# farm pond question



## awfootball (Aug 10, 2005)

I just stored my boat for the winter but i would still like to fish my friends farm ponds a few more times. I was wondering if any of u would know any affective ways (lures & time of day) to catch some bass this time of year because i have never really fished this late in the year. Any advice would be great.

Thanks


----------



## bigcats28 (Jul 23, 2006)

what i usually do is go with something that has some slow falling action, maybe a 1/8ounce jig or some plastic stick baits...it u use the jig, just twitch it along the bottom and every now and then bring it high up in the water and let it float back down..with the stickbait, let that bad boy sink and then bring it up from the bottom and let it sink back down.....most of the bites should come when the bait floats back down


----------



## jeffmo (Apr 7, 2004)

live crawlers.
hook them through the head with a split shot about 12 to 16 inches above the hook.
if there's moss on the pond hit the pockets in it and along the edges.
the gills will get some of the crawlers but the split shot should get it deeper quick enough to help avoid that!


----------



## Walter Adkins (May 20, 2004)

Depending on the depth and structure.
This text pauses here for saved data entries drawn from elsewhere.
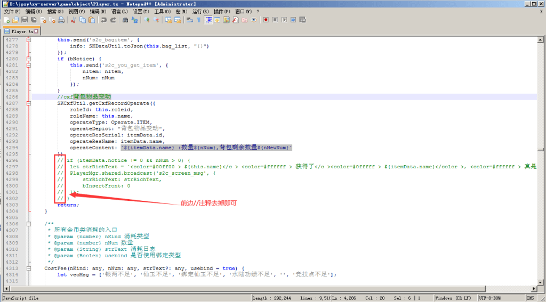The height and width of the screenshot is (302, 546).
Task: Click the Save file toolbar icon
Action: 25,20
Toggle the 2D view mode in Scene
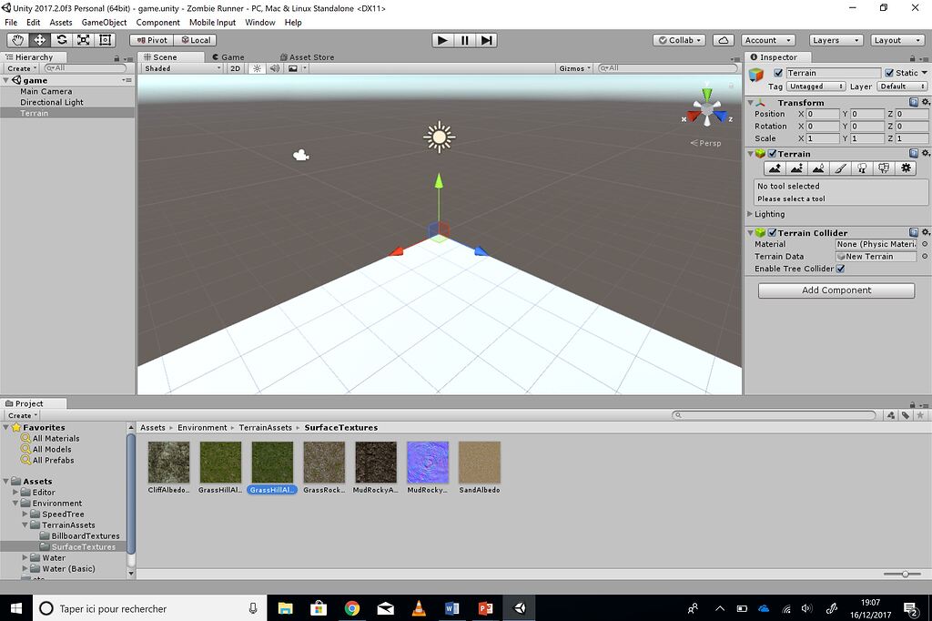 click(235, 67)
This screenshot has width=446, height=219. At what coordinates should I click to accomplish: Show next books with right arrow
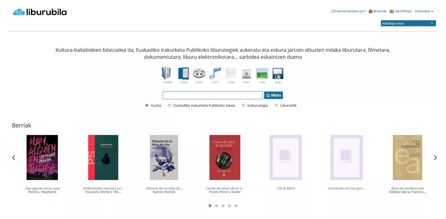pyautogui.click(x=435, y=157)
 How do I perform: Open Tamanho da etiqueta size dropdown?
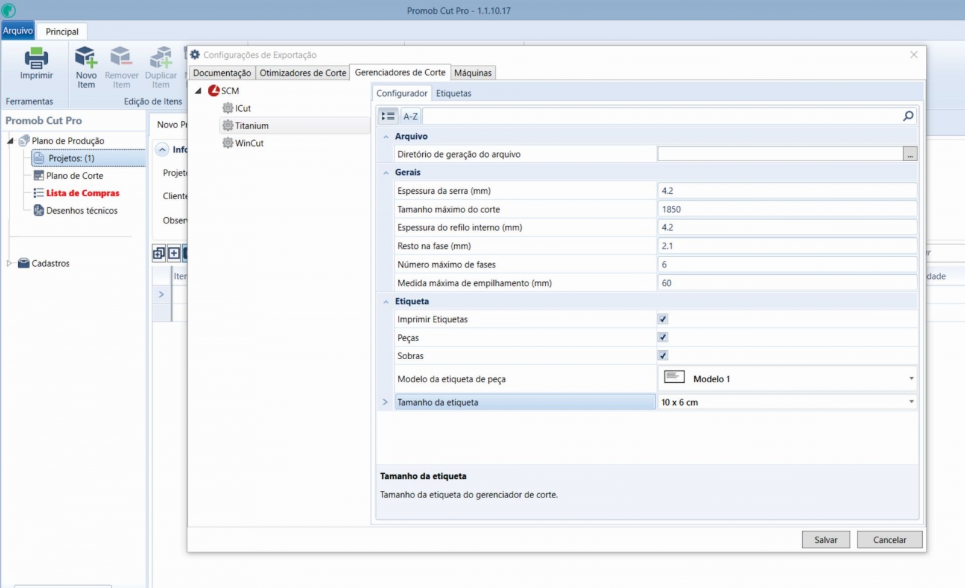click(911, 402)
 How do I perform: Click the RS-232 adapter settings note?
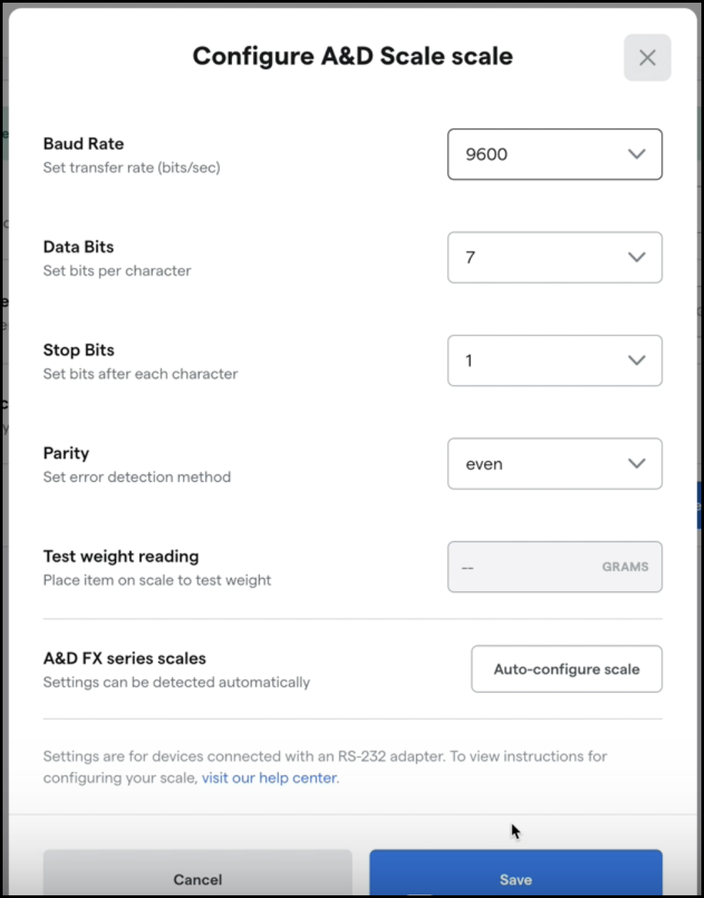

My four lures for winter time is as mentioned above, jig and sinko, the next to are my go to baits all winter. Suspending jerk bait, just reel it down and then start twitching it. The colder the longer the waite between twitches. And my last lure is a black willow leaf slow rolled and then twitch it every time it comes into contack with cover.


----------



## awfootball (Aug 10, 2005)

thanks for the tips ill try em out and tell u how it goes


----------



## peple of the perch (Sep 13, 2004)

i was also thinking of a suspending jerkbait


----------



## Smallmouth Crazy (Apr 4, 2006)

I will echo jeffmo and add a little to it..my son and I were at a pond on my uncles property this fall and we did very well on minnows fished around cattails(bass minnows) I used no weight so as to let the minnies kinda flutter around and struggle and attract the attention of the bass..also managed a couple crappie that way..the biggest bass of the day though caught by my son with a fat nightcrawler on the bottom fish went about 3lbs..he was very happy and I was even happier for him


----------



## STRONGPERSUADER (Nov 5, 2006)

Live crawler hooked once thru the head is always a good standby. Sometimes hooked once in the middle works good too, makes it look a lil sluggish as the fish are the colder the water gets.


----------



## awfootball (Aug 10, 2005)

Thanks for all the info i will keep this in mind when im up there


----------



## awfootball (Aug 10, 2005)

i got out early friday morning with my dad. It was pretty slow all day. i started out with a blue and silver jerkbait and got nothing. then switched over to a pig'n'jig and didnt get anything. Finally we switched over to live worms and bass minnows below a bobber. We got one catfish and 4 or 5 bass.


----------



## awfootball (Aug 10, 2005)

have any of you guys got out on any ponds lately? if you guys have i'd like to hear how you did and wat u cought. 

Thanks!


----------



## dahbears7 (Mar 24, 2005)

Caught 1 in about 45 minutes of fishing, went about 2 pounds and was caught on a Nitro Shad.

_Dan Hill


----------



## dock dabber (Mar 20, 2005)

Man I have been fishing farm ponds all my life and couldn't even begin to guess how many bass i have caught. I am 62 years young and pulled more fish over the side of a jon boat than than any one pond can hold. There aint but one bait I use and one color. The Kelly's Plow Jockey Dark Purple is the only Bass Bait I will Purchase. I think I and my wife have kept that company in business for years. Not only do the Bass like them , the big gills and crappie will slam them also. Fish them slow and hang on. I really laugh when I see all this tackle the boys buy to catch Bass. I dont even take a tackle box with me, just use my pockets on my bibs. I can get 5 or 6 plow jockeys for what one crank bait cost. I have been a catch an release bass fisherman for 50 years. Eight pound clear stren and a good rod your good to go.


----------



## misfit (Apr 5, 2004)

dabber,these younguns probably have never seen a plow jockey   
but us old guys know how good they are  
i've been out of bassing and pond fishing for years,but plow jockeys were killers oon the ponds when i fished them.caught lots of big crappies and perch on them too.
the baits mentioned are good,but "old school" still works  
btw,don't forget small spinner baits.one of my best pond bass days was a mid-january warm spell when i slayed the bass up to 4 pounds slow rolling a 1/8 ounce chartruese twistertail beetle spin


----------



## BassCatcher12 (Jun 24, 2005)

Never herd on one of those before...but its a little different out on a pond...if those bass are hungary they'll bite anything... Have they produced on big lakes? thats my question?


----------



## misfit (Apr 5, 2004)

here ya go bassctcher.there's a wide selection from small panfish sizes to larger bass worms.as well as they work in ponds,i can't see why they won't work on larger waters.i usually fished them weightless in ponds,except for a swivel.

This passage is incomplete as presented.